/---

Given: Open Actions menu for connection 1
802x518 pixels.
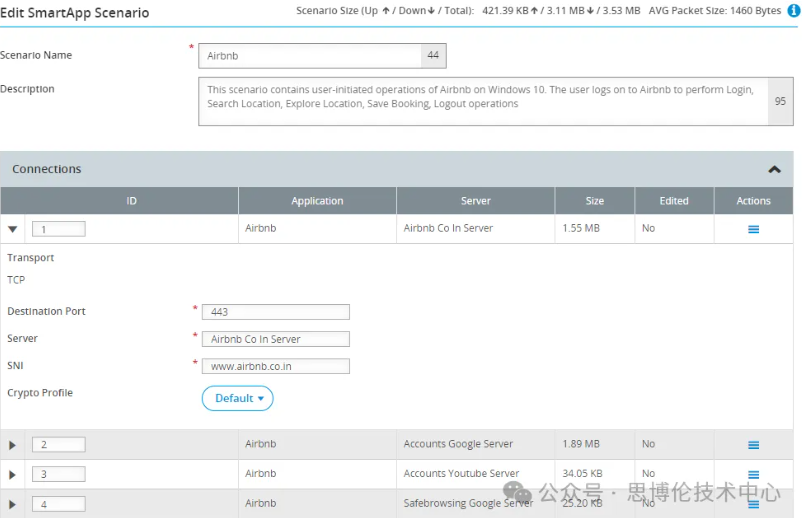Looking at the screenshot, I should tap(753, 229).
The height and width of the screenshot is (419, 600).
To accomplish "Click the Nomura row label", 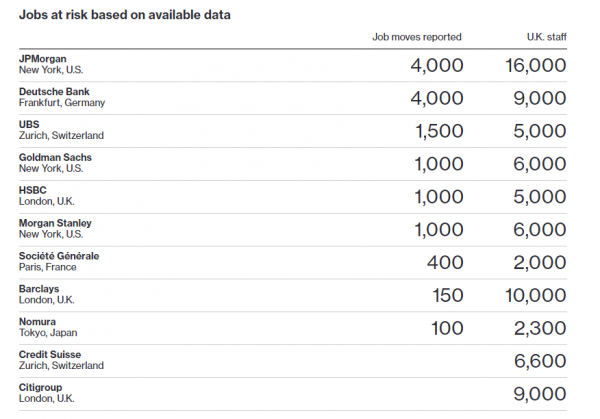I will [37, 322].
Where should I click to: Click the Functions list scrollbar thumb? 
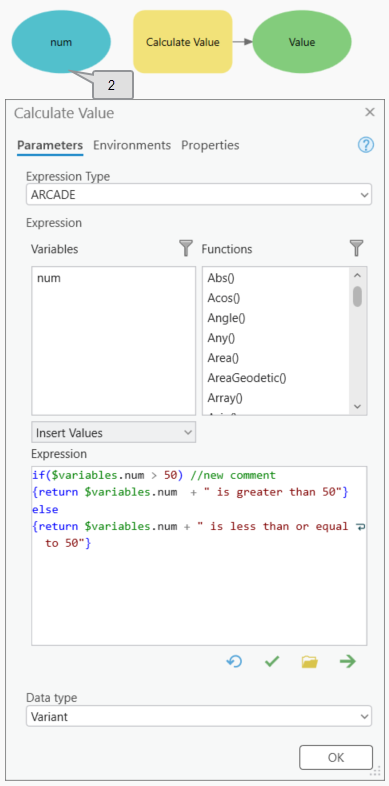pyautogui.click(x=357, y=296)
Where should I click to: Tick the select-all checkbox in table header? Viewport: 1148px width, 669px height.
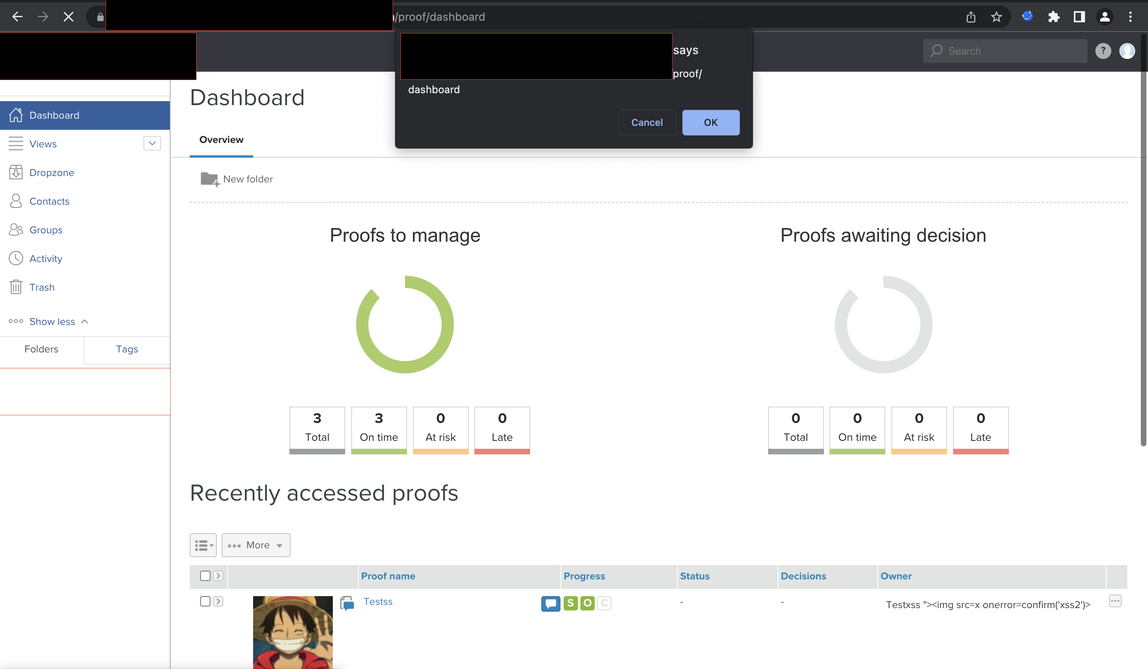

\---

▸ PROBLEM TO SOLVE
Every line of the entries above that holds "width" should be copied out.

▸ SOLUTION TO THIS PROBLEM
The height and width of the screenshot is (419, 600).
Where should I click to: Tick the select-all checkbox in table header? Viewport: 1148px width, 669px height.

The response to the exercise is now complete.